- Aim of the exercise -
Below are records; copy every line among them that contains the word "will".

======== Data for the task

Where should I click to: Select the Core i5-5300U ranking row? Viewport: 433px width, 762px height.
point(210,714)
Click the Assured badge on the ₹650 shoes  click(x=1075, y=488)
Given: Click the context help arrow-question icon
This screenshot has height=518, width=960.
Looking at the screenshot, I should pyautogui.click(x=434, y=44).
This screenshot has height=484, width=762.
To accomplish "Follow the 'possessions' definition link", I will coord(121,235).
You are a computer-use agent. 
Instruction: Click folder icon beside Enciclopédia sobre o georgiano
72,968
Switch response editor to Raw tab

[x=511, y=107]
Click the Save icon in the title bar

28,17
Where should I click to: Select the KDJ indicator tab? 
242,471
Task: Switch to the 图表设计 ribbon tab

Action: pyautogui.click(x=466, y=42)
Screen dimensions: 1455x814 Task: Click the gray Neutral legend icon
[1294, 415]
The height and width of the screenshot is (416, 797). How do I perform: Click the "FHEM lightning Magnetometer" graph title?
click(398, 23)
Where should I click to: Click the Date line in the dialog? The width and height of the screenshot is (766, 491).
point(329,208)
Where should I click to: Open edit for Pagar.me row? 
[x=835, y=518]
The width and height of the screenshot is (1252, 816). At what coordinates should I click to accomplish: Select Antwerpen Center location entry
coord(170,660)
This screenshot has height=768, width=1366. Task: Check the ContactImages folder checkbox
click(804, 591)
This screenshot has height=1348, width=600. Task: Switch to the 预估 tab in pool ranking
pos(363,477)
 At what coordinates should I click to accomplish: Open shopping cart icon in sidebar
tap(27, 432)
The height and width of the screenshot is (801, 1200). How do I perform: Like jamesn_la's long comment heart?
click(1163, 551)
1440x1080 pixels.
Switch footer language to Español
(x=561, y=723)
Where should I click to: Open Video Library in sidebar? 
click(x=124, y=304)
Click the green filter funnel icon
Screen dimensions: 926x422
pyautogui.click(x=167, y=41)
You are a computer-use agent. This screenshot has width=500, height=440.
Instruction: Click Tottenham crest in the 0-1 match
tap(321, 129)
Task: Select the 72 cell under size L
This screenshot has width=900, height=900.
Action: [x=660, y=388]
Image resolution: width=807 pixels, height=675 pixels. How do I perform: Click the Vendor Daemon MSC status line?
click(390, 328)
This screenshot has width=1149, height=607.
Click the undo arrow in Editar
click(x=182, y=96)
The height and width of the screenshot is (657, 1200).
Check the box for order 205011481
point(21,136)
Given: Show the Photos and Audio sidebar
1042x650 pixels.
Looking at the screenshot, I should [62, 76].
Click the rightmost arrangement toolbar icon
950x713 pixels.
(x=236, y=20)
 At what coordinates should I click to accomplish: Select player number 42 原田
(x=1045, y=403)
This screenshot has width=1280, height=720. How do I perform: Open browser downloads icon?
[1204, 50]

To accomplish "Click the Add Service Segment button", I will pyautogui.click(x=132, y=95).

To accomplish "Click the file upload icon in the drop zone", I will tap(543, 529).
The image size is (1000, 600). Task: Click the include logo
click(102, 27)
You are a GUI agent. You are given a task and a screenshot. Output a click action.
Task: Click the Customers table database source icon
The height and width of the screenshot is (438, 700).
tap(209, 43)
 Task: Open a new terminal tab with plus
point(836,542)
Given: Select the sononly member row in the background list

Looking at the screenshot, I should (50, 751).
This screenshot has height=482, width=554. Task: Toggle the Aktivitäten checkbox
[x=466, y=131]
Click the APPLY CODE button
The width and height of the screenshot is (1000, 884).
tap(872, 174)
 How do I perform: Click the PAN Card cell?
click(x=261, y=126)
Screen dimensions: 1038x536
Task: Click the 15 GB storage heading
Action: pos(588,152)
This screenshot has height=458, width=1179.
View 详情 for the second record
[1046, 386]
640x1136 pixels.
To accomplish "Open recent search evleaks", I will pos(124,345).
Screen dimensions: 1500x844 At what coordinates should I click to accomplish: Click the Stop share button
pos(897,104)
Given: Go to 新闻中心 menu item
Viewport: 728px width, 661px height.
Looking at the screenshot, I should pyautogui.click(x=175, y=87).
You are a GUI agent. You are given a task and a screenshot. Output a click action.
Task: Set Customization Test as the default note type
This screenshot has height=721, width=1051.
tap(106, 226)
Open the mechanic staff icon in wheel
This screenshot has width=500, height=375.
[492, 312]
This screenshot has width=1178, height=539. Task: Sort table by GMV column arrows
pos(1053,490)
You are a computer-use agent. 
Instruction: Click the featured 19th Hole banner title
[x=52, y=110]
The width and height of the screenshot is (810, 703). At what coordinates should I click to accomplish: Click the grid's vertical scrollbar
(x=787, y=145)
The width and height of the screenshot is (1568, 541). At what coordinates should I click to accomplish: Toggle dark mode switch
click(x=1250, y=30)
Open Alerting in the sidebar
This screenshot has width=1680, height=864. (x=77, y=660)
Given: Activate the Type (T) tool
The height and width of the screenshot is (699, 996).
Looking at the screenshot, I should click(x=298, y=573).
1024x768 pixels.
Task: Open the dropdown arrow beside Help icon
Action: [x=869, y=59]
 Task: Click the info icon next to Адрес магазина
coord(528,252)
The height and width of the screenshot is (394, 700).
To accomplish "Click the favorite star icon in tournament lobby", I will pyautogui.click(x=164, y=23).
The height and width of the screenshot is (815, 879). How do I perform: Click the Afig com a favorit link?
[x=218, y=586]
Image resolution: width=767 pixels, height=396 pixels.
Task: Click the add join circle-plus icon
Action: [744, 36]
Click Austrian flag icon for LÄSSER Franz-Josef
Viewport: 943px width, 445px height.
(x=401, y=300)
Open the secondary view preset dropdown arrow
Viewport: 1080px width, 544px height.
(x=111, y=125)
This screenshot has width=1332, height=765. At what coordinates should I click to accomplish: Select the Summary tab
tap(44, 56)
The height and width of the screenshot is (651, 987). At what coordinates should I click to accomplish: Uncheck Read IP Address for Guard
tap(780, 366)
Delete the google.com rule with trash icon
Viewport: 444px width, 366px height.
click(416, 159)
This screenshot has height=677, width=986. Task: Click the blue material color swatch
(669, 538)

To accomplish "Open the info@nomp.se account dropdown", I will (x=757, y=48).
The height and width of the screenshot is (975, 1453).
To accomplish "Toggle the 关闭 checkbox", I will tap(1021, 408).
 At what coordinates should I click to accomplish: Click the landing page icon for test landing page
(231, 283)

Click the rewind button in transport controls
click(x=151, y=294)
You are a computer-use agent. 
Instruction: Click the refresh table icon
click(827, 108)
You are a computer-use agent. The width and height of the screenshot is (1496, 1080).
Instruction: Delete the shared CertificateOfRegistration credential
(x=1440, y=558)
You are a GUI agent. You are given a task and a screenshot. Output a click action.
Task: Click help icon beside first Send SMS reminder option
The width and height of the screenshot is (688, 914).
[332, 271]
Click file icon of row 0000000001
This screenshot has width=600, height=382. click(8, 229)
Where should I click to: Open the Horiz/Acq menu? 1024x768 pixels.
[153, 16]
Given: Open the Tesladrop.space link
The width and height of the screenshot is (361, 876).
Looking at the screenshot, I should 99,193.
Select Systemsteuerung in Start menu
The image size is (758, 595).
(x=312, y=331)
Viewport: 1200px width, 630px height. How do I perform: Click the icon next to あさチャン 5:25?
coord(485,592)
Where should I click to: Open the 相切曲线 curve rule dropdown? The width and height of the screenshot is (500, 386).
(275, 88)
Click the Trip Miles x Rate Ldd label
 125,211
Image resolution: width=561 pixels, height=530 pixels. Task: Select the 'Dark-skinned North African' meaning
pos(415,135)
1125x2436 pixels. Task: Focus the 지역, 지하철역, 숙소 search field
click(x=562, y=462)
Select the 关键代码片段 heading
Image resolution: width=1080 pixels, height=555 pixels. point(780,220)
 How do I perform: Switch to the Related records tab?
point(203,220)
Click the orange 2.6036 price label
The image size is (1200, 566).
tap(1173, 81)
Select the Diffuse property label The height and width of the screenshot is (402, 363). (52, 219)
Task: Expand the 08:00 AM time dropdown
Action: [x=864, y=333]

================

- Written answer -
To accomplish "Follow the 'possessions' definition link", I will coord(121,235).
To accomplish "Click the Add Service Segment button", I will pyautogui.click(x=132, y=95).
To accomplish "Click the file upload icon in the drop zone", I will tap(543, 529).
To accomplish "Open recent search evleaks", I will pos(124,345).
To accomplish "Click the favorite star icon in tournament lobby", I will pyautogui.click(x=164, y=23).
To accomplish "Open the info@nomp.se account dropdown", I will (x=757, y=48).
To accomplish "Toggle the 关闭 checkbox", I will tap(1021, 408).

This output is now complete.